時事随想抄

歴史家の視点から国際情勢・時事問題などについて語るブログ

オリンピックの商業主義とボランティアの落差

 東京都のボランティアの制服はデザインが不評であり、撤回を要求する声も高まる一方です。にも拘わらず、今のところ、撤回の動きは鈍いように思えます。

 オリンピックがスポーツ興行と化し、商業主義に染まってしまったことは、常々、批判の的となってきました。スポンサーの集め方にしましても、ローカル・パートナーに限っても「ゴールドパートナー」「オフィシャルパートナー」「オフィシャルサポーター」と”ランク”が設定され、ランクによって協賛金などが違うそうですが、巨大な集金マシーンと様相を呈しています(総額で1500億もの資金を集める予定とも…)。放映料も上昇の一途を辿り、2020年の東京オリンピックでは、720億円ほどに上るそうです。大会運営費として使用されると説明されつつも、金満体質に対する批判や組織的腐敗の原因は、この巨額の資金にあります。その一方で、唯一、オリンピックのアマチュアリズムを発揮しているのは、外国からの観客に対する通訳等の案内を買って出た有志の人々です。

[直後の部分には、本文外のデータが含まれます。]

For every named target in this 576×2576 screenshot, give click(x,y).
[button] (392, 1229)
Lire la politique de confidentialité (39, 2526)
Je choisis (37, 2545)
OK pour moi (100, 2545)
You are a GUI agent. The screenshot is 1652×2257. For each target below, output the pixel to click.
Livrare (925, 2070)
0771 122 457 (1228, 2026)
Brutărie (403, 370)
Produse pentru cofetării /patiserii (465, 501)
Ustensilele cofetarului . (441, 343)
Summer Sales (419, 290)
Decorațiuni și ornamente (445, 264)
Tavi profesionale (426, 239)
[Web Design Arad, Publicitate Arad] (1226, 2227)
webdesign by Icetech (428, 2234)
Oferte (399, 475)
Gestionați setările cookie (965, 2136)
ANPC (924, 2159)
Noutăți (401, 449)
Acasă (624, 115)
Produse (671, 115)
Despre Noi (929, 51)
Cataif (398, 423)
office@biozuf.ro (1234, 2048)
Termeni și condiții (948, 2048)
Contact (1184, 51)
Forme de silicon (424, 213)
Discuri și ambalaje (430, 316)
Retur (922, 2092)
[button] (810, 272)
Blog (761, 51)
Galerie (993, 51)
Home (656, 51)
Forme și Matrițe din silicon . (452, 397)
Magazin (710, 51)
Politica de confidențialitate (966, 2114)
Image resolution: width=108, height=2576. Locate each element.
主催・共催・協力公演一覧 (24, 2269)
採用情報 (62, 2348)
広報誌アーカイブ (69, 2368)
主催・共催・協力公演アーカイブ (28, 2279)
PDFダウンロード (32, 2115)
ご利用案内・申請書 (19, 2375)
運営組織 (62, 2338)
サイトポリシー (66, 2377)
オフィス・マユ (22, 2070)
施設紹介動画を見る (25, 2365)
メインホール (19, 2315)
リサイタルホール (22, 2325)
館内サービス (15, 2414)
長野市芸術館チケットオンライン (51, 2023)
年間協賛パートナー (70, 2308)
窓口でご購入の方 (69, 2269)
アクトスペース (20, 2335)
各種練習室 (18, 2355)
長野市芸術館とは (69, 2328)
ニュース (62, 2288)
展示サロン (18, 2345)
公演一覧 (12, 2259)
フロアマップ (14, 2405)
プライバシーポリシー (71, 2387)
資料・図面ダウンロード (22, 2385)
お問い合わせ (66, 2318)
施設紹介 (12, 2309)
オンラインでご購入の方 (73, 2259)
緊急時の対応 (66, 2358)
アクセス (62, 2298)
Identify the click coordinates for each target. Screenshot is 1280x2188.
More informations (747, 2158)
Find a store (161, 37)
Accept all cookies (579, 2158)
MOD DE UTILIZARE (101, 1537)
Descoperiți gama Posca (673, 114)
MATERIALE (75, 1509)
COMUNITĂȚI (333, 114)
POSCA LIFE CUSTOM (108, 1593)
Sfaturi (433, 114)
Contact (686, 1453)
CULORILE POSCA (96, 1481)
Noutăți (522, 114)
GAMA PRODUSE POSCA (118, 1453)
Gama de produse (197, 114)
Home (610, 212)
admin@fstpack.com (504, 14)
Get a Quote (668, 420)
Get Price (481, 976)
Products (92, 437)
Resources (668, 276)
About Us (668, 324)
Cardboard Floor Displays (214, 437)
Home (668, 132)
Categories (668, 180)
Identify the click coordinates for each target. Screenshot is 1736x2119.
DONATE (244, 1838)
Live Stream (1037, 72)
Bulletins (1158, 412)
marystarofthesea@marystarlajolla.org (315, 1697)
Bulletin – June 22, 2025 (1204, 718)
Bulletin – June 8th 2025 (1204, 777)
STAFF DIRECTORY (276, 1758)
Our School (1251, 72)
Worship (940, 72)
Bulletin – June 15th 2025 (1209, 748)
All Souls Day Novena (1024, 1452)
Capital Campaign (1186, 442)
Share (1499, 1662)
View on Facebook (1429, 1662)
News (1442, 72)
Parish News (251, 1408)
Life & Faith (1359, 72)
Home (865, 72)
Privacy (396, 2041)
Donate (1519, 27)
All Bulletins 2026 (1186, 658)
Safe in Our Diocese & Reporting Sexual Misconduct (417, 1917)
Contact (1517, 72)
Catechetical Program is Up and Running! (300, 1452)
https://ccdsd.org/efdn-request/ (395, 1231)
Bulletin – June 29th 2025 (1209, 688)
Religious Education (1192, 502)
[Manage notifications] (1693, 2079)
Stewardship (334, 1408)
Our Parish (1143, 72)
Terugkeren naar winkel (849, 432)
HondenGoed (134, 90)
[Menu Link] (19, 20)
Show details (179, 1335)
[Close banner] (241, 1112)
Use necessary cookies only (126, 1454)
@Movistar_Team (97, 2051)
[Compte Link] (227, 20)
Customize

ボランティアの人々こそ、自国開催の大会を成功裏に終わらせるべく、無償でおもてなしに努めているのです。

 オリンピック精神に共鳴した人々がボランティアとして参加していることを考えますと、制服のデザインのみならず、今日の巨大な利権の闇が見え隠れする状況はボランティアに志願する意欲をも失わせてしまうことでしょう。最近のオリンピックをめぐる騒動は、オリンピックに対する人々の心の持ち方にさえ暗い影を落としかねないと思うのです。